Nouveau revers pour le FBI, qui avait piraté les utilisateurs d’un site pédopornographique
Nouveau revers pour le FBI, qui avait piraté les utilisateurs d’un site pédopornographique
Le FBI avait piraté plus d’un millier d’ordinateurs s’étant connectés au site PlayPen. Un juge a rejeté les preuves obtenues de cette manière lors d’un procès découlant de cette opération.
Les preuves obtenues par le FBI en piratant l’ordinateur d’un utilisateur présumé de sites pédopornographiques ne sont pas recevables. C’est ce qu’a décidé mercredi 25 mai le juge américain Robert Bryan lors d’un des nombreux procès ayant suivi le démantèlement l’an dernier de PlayPen, un important site permettant l’échange d’images à caractère pédophiles. Depuis, cette affaire ne cesse d’embarrasser le FBI, critiqué pour ses méthodes.
L’affaire commence en février 2015 : le FBI réussit à mettre la main sur les serveurs de Playpen, un site uniquement accessible par le réseau d’anonymisation TOR, ce qui rend très difficile l’identification de ses utilisateurs. Au lieu de supprimer le site, le FBI décide en fait de l’héberger treize jours sur ses propres serveurs et d’y installer un logiciel malveillant, qui pourra s’infiltrer dans les ordinateurs de ses visiteurs pour récupérer leur adresse IP. Une manière de contourner la protection de TOR et de remonter à l’identité des utilisateurs de PlayPen. Plus d’un millier d’ordinateurs ont ainsi été piratés, menant à 137 poursuites judiciaires.
Mais ce piratage, à l’ampleur inédite, se retourne contre le FBI. Les avocats des personnes poursuivies, soutenues par la justice, ont demandé à l’agence fédérale de fournir les détails techniques de ce dispositif nommé « Network Investigating Technique » (NIT). Objectif : vérifier que l’agence n’est pas allée au-delà de ce à quoi le mandat l’autorisait. Le FBI a fermement refusé.
Mandat invalidé
Mercredi, le juge Robert Bryan, devant se prononcer sur le cas d’un enseignant de Vancouver arrêté en 2015 à la suite de ce piratage, a décidé de rejeter les preuves rassemblées par le FBI, s’appuyant sur le manque d’informations relatives au fonctionnement du dispositif.
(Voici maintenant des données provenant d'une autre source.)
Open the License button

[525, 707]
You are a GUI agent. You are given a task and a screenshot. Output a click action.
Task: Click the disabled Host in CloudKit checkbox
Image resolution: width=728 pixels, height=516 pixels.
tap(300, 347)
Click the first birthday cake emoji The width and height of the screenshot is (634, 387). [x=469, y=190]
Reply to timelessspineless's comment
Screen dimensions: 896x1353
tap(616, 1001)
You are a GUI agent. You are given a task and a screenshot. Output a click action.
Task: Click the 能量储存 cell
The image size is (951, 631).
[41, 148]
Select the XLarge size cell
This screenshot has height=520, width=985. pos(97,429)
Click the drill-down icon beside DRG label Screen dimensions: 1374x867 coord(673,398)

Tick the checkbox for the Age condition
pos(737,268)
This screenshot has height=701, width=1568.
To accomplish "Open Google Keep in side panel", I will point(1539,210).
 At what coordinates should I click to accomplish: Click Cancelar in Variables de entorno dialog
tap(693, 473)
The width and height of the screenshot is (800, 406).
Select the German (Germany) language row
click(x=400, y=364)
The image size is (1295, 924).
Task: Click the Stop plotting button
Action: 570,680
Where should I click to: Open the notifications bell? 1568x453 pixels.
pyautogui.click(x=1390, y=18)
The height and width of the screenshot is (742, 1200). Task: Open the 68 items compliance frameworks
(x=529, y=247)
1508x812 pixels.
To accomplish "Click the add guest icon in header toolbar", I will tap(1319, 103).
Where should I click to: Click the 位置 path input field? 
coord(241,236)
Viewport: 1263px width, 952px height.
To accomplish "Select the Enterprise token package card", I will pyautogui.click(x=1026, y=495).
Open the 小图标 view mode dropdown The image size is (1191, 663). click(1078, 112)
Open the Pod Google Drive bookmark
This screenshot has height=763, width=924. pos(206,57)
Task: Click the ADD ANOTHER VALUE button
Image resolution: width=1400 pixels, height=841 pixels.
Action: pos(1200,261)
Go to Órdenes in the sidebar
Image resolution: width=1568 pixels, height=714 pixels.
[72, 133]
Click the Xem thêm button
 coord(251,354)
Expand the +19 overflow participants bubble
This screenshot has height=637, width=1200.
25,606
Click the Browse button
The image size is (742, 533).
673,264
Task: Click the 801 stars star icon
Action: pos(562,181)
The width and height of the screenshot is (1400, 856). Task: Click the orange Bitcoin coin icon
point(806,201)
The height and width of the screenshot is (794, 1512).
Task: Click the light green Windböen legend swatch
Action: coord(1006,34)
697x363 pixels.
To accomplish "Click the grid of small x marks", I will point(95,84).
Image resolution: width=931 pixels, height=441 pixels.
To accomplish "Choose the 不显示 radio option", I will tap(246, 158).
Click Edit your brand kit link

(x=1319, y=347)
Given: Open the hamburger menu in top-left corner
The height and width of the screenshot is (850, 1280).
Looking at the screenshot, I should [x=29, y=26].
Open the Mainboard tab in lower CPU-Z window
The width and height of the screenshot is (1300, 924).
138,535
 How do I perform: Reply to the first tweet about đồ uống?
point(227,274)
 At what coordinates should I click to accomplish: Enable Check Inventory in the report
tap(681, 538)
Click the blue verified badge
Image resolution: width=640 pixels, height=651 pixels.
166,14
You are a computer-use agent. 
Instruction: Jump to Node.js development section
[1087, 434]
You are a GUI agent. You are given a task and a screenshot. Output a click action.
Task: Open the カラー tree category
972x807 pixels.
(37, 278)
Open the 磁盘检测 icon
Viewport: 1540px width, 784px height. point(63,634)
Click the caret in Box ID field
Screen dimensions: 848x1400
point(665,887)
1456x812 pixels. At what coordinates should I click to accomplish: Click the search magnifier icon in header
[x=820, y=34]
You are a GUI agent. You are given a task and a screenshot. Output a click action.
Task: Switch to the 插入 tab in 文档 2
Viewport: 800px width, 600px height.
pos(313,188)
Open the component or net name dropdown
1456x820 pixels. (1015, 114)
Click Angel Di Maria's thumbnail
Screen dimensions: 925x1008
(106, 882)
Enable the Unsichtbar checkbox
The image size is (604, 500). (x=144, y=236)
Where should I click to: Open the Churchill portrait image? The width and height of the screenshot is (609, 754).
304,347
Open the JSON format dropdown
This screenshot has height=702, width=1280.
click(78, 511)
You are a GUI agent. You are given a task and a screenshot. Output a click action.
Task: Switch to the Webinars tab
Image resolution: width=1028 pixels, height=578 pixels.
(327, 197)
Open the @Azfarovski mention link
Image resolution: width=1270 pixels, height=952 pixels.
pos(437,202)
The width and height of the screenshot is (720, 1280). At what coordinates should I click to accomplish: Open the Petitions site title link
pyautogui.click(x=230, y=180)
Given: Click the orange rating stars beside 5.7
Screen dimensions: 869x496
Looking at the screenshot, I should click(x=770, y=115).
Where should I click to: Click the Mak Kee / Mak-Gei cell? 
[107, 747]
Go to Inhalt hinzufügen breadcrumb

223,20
Or, sans ces preuves, l’affaire tombe à l’eau.
Le FBI avait déjà essuyé un premier gros revers dans cette affaire en avril : un juge du Massachusetts avait estimé que le mandat obtenu par le FBI était invalide, du moins dans le cas d’une des personnes poursuivies. Emis par un juge de Viriginie – l’Etat dans lequel les serveurs du FBI ayant hébergé PlayPen sont situés –, il ne serait pas applicable dans le Massachusetts. Les preuves rassemblées par le FBI ont donc, là aussi, été rejetées.
L’utilisation d’un unique mandat pour s’infiltrer dans un grand nombre d’ordinateurs a été plusieurs fois pointé du doigt depuis que l’affaire a été révélée, en janvier. Certains défenseurs des libertés publiques s’en sont notamment inquiétés, évoquant une nouvelle forme de surveillance. Le FBI a également été critiqué pour avoir hébergé pendant treize jours un site pédopornographique ; certains avocats de la défense fustigeant une « conduite scandaleuse ».
C’est la première fois que le FBI utilisait à une telle échelle ces NIT, mais les deux décisions de ces juges, si elles se répétaient dans les autres procès, pourraient mettre à mal l’utilisation future de ce type de dispositif par l’agence fédérale.